Ever since I began participating in meetings and discussions about electronic medical records about ten years ago, there have been multiple consistent messages.
- The costs of U.S. healthcare are unsustainable.
- For what we pay, we do not get proportionately better care.
- To control costs and properly spread risk, everyone must be part of the system.
- Electronic medical records are essential to this process because they are the only way for all treating providers to have all the relevant information about patients.
- The ability of EMRs to communicate with one another, either directly or through a ‘clearinghouse’, is the only way to make this benefit available.
- Electronic medical records are essential because they will collect huge amounts of data that will allow empirical observation of which treatments are effective for which patients, thus allowing the development of evidence-based treatment and cost-effective care for most people.
- and finally . . . The patient must control their health information.
That last item is one that has been central in behavioral health treatment settings.
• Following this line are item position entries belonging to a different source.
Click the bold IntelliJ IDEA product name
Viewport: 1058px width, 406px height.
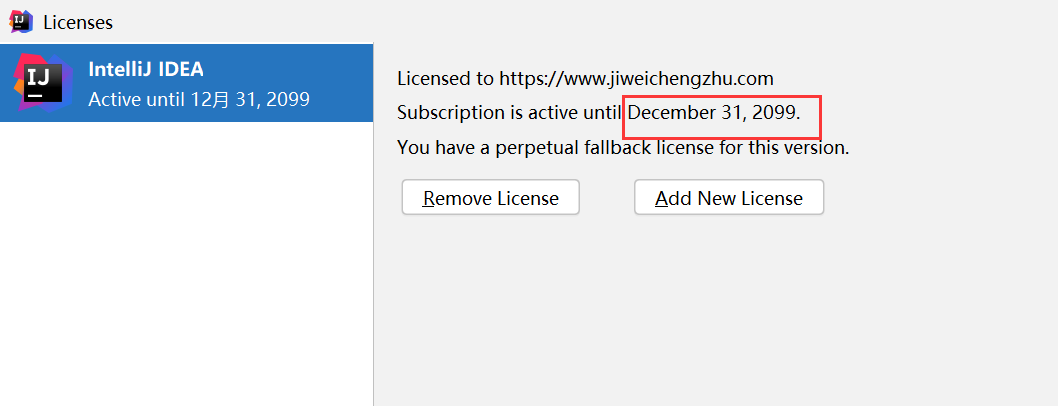[146, 69]
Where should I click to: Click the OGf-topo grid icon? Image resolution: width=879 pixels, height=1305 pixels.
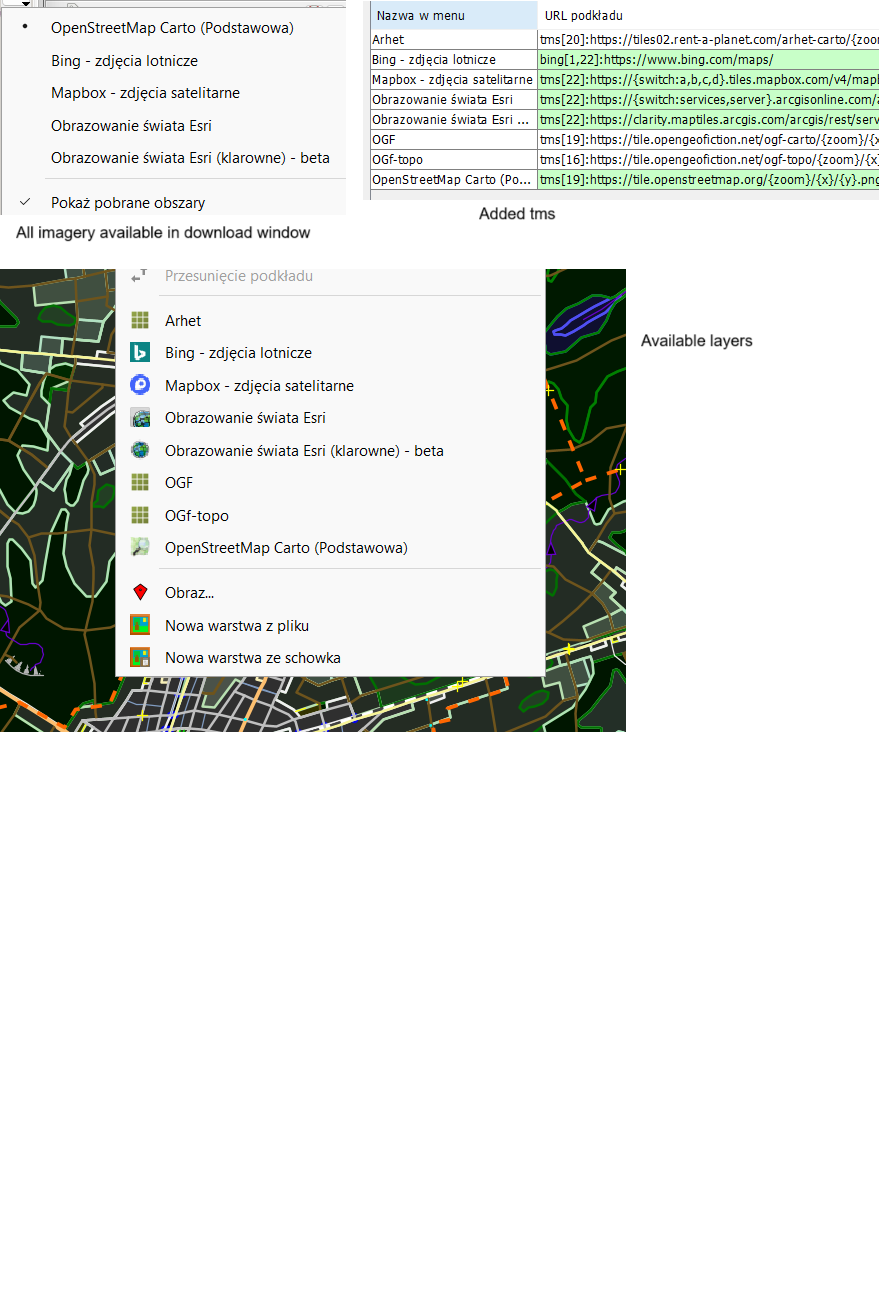click(141, 516)
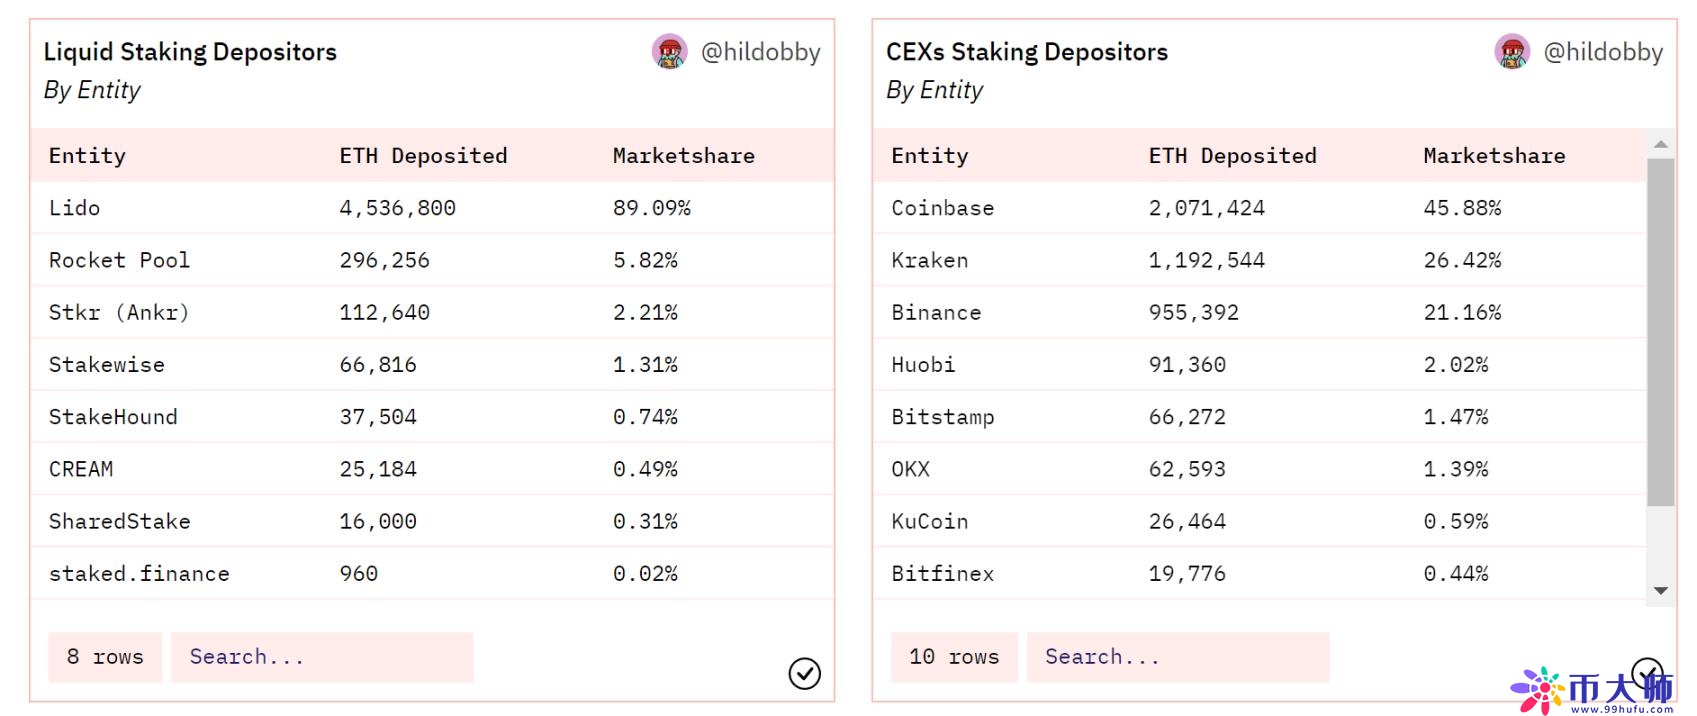Click hildobby avatar on CEXs Staking panel
This screenshot has width=1697, height=716.
[x=1512, y=51]
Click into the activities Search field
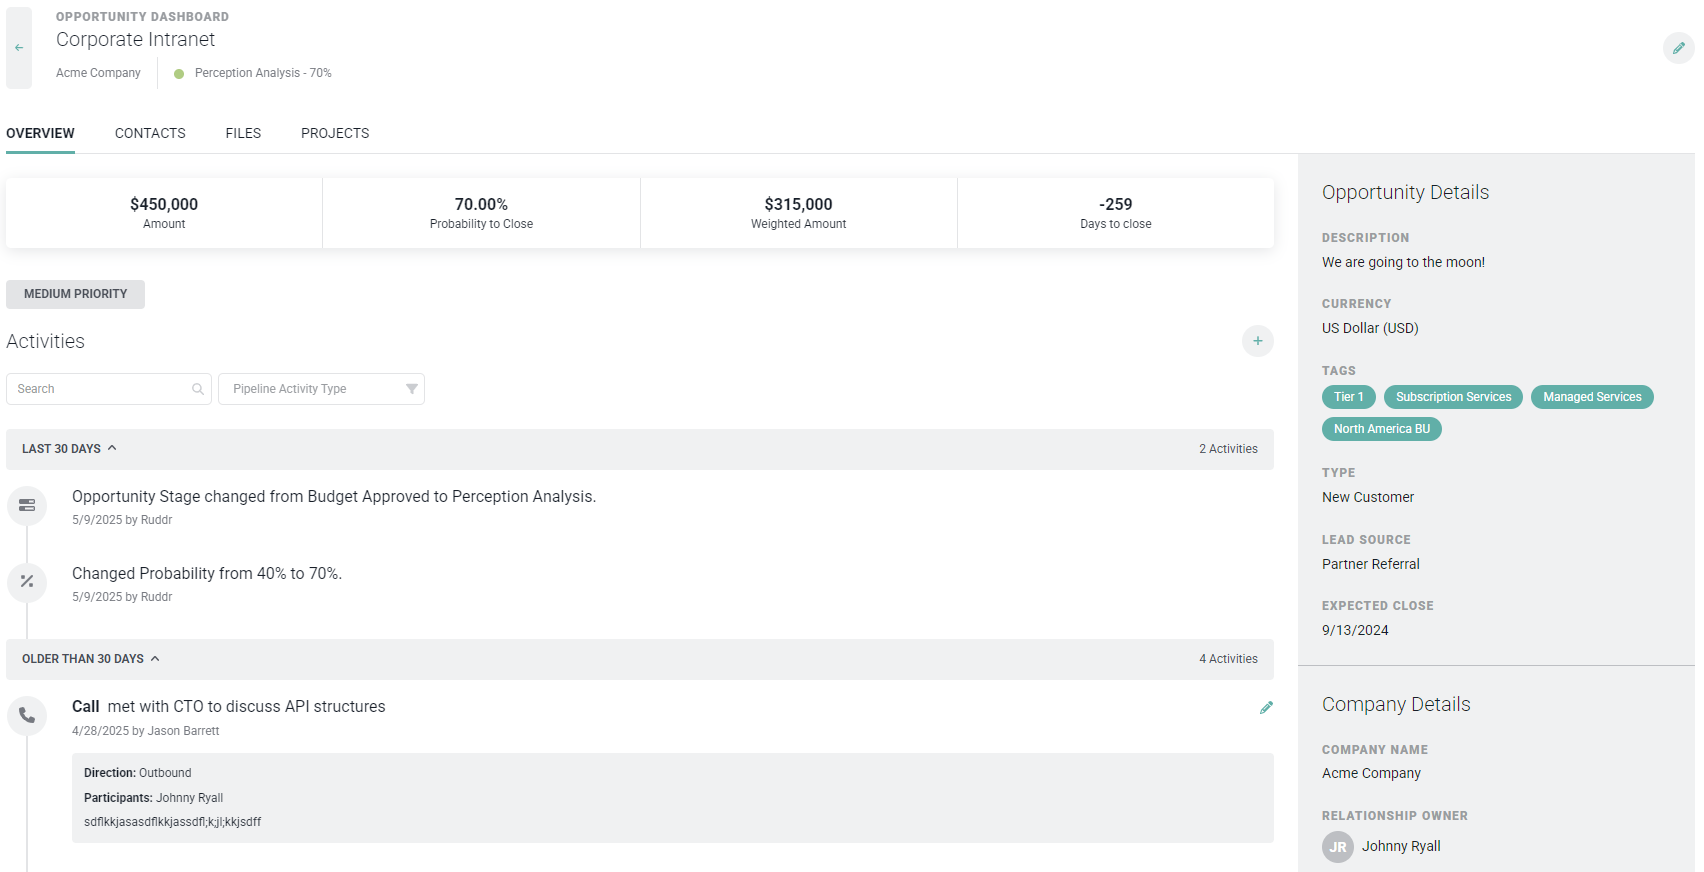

We have always worked under the assumption that behavioral health and substance abuse treatment must be absolutely confidential, with only the patient (or their designated guardian) able to allow providers access to that information. At the Community Mental Health Center at which I interned, it was drilled into us that we were not even allowed to acknowledge that a person was a client of the center. Even that information would reveal too much about the client. Mental illness and chemical dependency still carry considerable stigma. The same, of course, is true for others who have illnesses considered super-sensitive. The person being treated for AIDS is subject to a great deal of potential discrimination for their diagnosis, just as is the behavioral health or chemical dependency client. And what about a person infected with EBOLA?
A recent Executive Briefing from OpenMinds discusses this notion in their article “Do You Want ‘Granular’ Control Over Your Health Record?” Just how much control over your health record is enough for your personal and professional comfort? It could certainly be problematic for an ER physician not to know that you are taking an antidepressant, or pain medication, or a cocktail of medications to treat some serious illness. If you are unconscious, that ER doctor can at least learn your prescriptions. But what happens when you don’t tell a urologist or other non-emergency specialist all of your medications?
What is your personal inclination regarding this kind of privacy? And what about for your patients? How far does privacy need to go?